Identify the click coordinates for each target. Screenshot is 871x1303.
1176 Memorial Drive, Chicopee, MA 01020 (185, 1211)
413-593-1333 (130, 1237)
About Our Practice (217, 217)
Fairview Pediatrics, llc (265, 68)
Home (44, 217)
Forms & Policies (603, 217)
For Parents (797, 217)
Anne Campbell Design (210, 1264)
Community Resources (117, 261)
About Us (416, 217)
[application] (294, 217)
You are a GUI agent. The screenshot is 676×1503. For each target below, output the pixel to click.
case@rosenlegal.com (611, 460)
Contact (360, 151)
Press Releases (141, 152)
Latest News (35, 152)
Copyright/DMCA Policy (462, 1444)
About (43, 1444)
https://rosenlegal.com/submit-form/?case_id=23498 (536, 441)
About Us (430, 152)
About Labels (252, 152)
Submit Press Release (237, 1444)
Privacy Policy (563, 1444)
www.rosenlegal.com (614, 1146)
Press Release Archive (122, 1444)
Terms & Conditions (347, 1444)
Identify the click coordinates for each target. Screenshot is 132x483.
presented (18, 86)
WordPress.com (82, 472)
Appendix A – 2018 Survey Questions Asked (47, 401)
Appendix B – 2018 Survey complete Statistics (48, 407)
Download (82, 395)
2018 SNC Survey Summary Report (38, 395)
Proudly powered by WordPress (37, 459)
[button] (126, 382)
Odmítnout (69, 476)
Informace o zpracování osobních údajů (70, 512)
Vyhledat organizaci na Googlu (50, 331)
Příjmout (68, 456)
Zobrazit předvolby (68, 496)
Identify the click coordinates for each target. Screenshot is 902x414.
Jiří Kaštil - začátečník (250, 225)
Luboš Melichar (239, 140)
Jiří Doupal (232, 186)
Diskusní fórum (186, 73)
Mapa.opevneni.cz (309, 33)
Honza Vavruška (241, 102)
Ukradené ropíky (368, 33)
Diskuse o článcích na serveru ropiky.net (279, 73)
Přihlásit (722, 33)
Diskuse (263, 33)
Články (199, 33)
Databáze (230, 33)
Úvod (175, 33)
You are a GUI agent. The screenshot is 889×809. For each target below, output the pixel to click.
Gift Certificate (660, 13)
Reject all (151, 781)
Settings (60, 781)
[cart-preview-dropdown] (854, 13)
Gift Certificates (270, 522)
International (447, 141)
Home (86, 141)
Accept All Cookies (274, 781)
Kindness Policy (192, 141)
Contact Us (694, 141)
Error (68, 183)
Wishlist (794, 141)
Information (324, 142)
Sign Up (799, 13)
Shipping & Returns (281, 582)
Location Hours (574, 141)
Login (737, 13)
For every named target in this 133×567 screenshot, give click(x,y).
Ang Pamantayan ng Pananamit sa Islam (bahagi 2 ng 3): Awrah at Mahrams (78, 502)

* [Written task]:
Rewrite the lines above, putting "Who We Are" wherever "About Us" appears and leaving everything else unchanged.

* [Finished task]:
Identify the click coordinates for each target. Screenshot is 871x1303.
1176 Memorial Drive, Chicopee, MA 01020 (185, 1211)
413-593-1333 (130, 1237)
About Our Practice (217, 217)
Fairview Pediatrics, llc (265, 68)
Home (44, 217)
Forms & Policies (603, 217)
For Parents (797, 217)
Anne Campbell Design (210, 1264)
Community Resources (117, 261)
Who We Are (416, 217)
[application] (294, 217)
You are a GUI agent. The screenshot is 676×1503. For each target below, output the pixel to click.
case@rosenlegal.com (611, 460)
Contact (360, 151)
Press Releases (141, 152)
Latest News (35, 152)
Copyright/DMCA Policy (462, 1444)
About (43, 1444)
https://rosenlegal.com/submit-form/?case_id=23498 (536, 441)
Who We Are (430, 152)
About Labels (252, 152)
Submit Press Release (237, 1444)
Privacy Policy (563, 1444)
www.rosenlegal.com (614, 1146)
Press Release Archive (122, 1444)
Terms & Conditions (347, 1444)
Identify the click coordinates for each target. Screenshot is 132x483.
presented (18, 86)
WordPress.com (82, 472)
Appendix A – 2018 Survey Questions Asked (47, 401)
Appendix B – 2018 Survey complete Statistics (48, 407)
Download (82, 395)
2018 SNC Survey Summary Report (38, 395)
Proudly powered by WordPress (37, 459)
[button] (126, 382)
Odmítnout (69, 476)
Informace o zpracování osobních údajů (70, 512)
Vyhledat organizaci na Googlu (50, 331)
Příjmout (68, 456)
Zobrazit předvolby (68, 496)
Identify the click coordinates for each target. Screenshot is 902x414.
Jiří Kaštil - začátečník (250, 225)
Luboš Melichar (239, 140)
Jiří Doupal (232, 186)
Diskusní fórum (186, 73)
Mapa.opevneni.cz (309, 33)
Honza Vavruška (241, 102)
Ukradené ropíky (368, 33)
Diskuse o článcích na serveru ropiky.net (279, 73)
Přihlásit (722, 33)
Diskuse (263, 33)
Články (199, 33)
Databáze (230, 33)
Úvod (175, 33)
You are a GUI agent. The screenshot is 889×809. For each target below, output the pixel to click.
Gift Certificate (660, 13)
Reject all (151, 781)
Settings (60, 781)
[cart-preview-dropdown] (854, 13)
Gift Certificates (270, 522)
International (447, 141)
Home (86, 141)
Accept All Cookies (274, 781)
Kindness Policy (192, 141)
Contact Us (694, 141)
Error (68, 183)
Wishlist (794, 141)
Information (324, 142)
Sign Up (799, 13)
Shipping & Returns (281, 582)
Location Hours (574, 141)
Login (737, 13)
For every named target in this 133×567 screenshot, give click(x,y).
Ang Pamantayan ng Pananamit sa Islam (bahagi 2 ng 3): Awrah at Mahrams (78, 502)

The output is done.